According to this account, Abū Sahl al-Masīḥī and Avicenna refused to enter Maḥmūd’s service and set out across the Khwarazm desert (Karakum Desert). Avicenna reportedly predicted, on astrological grounds, that they would lose their way, while Abū Sahl foretold that he would not survive the journey. The two men eventually became lost in the desert; Abū Sahl died of thirst, whereas Avicenna, after considerable hardship, reached Abivard and later proceeded to Gurgan.

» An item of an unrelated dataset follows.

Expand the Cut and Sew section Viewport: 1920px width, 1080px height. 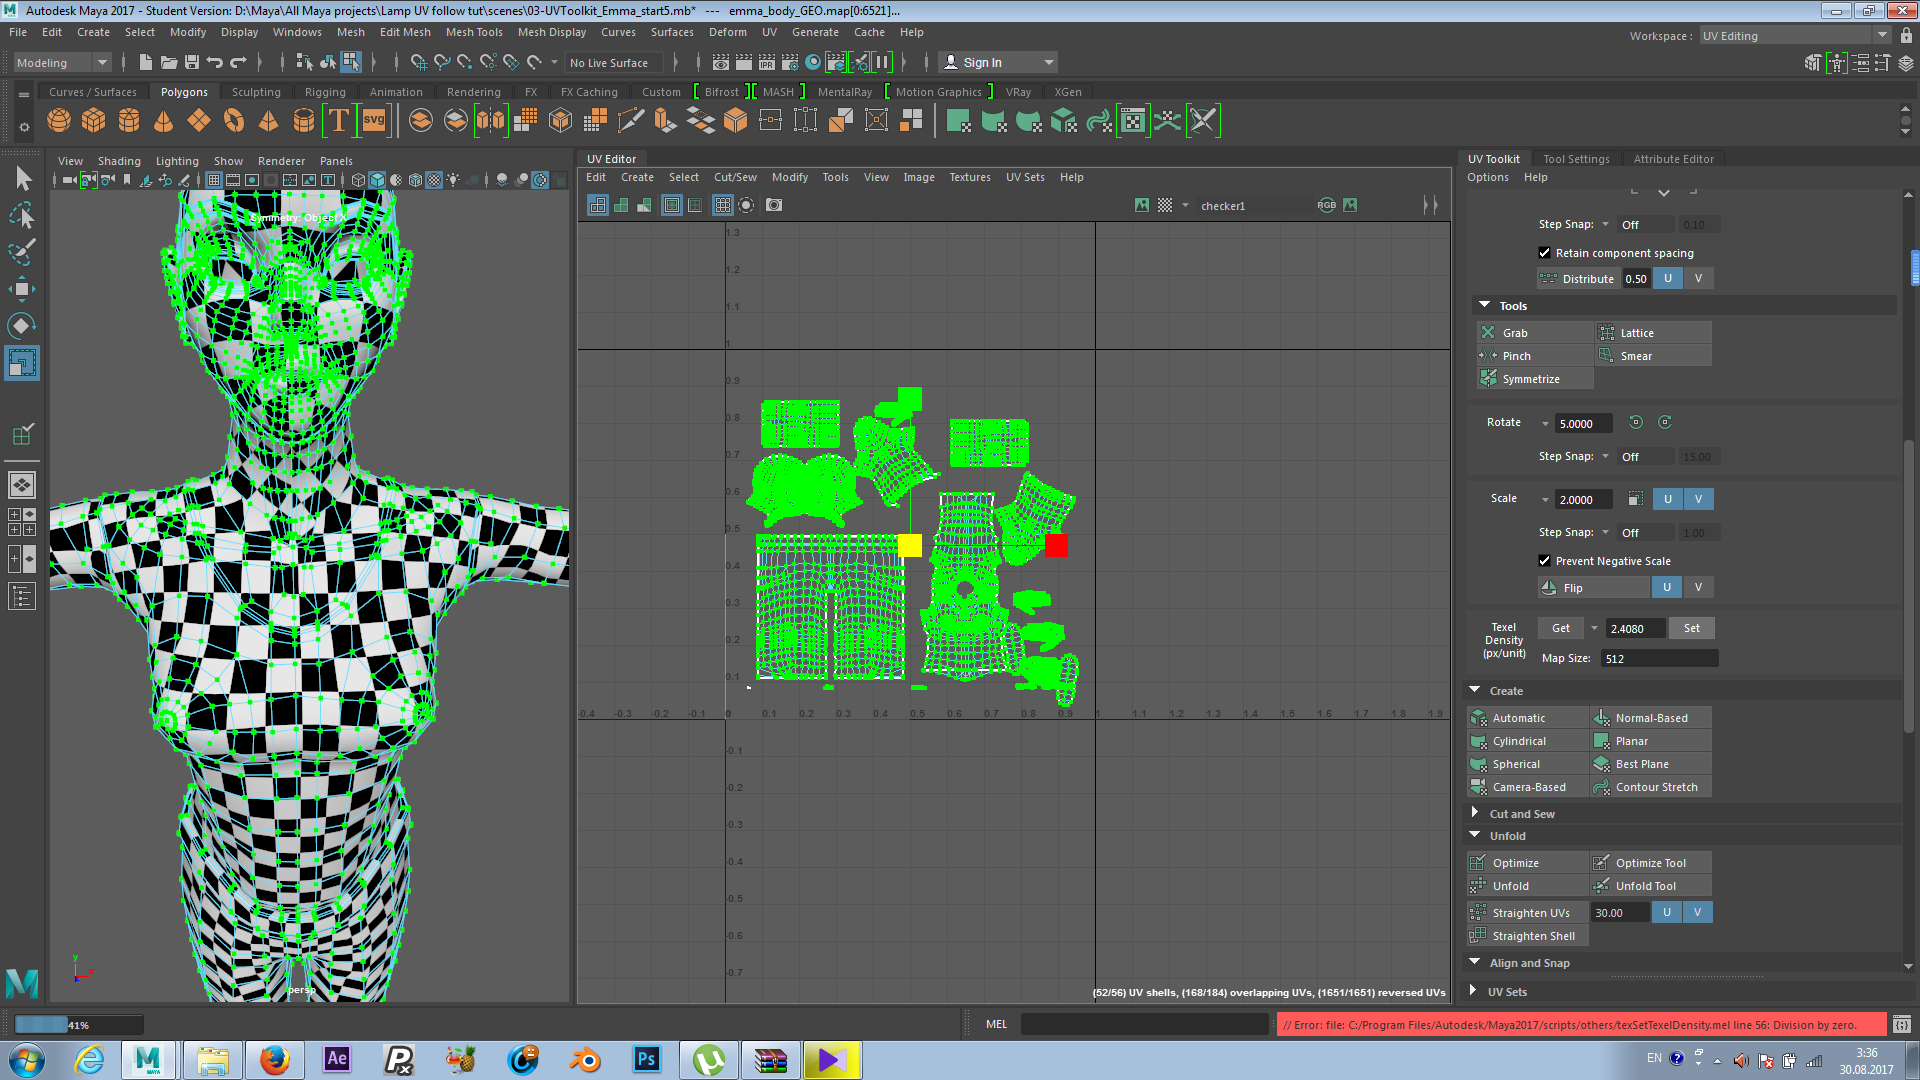coord(1474,813)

Modern scholarship generally treats this anecdote with caution. While some elements of the account appear to be supported by independent evidence—such as the documented presence of several of these scholars, including Abū Sahl al-Masīḥī, at the court of Maʾmūn ibn Maʾmūn, as reflected in works dedicated to the Khwarazmshah and his vizier— the narrative as a whole cannot be accepted uncritically. In particular, the circumstances surrounding Abū Sahl’s death remain uncertain. According to Ibn Abī Uṣaybiʿa, Avicenna composed a short treatise entitled An epistle to Abū Sahl al-Masīḥī on angles (R. ilā Abī Sahl al-Masīḥī fī l-zāwiyah, رسالة الی ابی‌سهل المسیحي في الزاویة) after his departure from Gurgan ("Composed at Jurjān",), which may suggest that Abū Sahl was still alive at that time, or at least calls for caution in accepting the anecdotal chronology in full.

==Sources==
- Carl Brockelmann: Arabische Litteratur (vol. 1, 138, 1898).
- G. Karmi, A mediaeval compendium of Arabic medicine: Abu Sahl al-Masihi's "Book of the Hundred.", J. Hist. Arabic Sci. vol. 2(2) 270-90 (1978).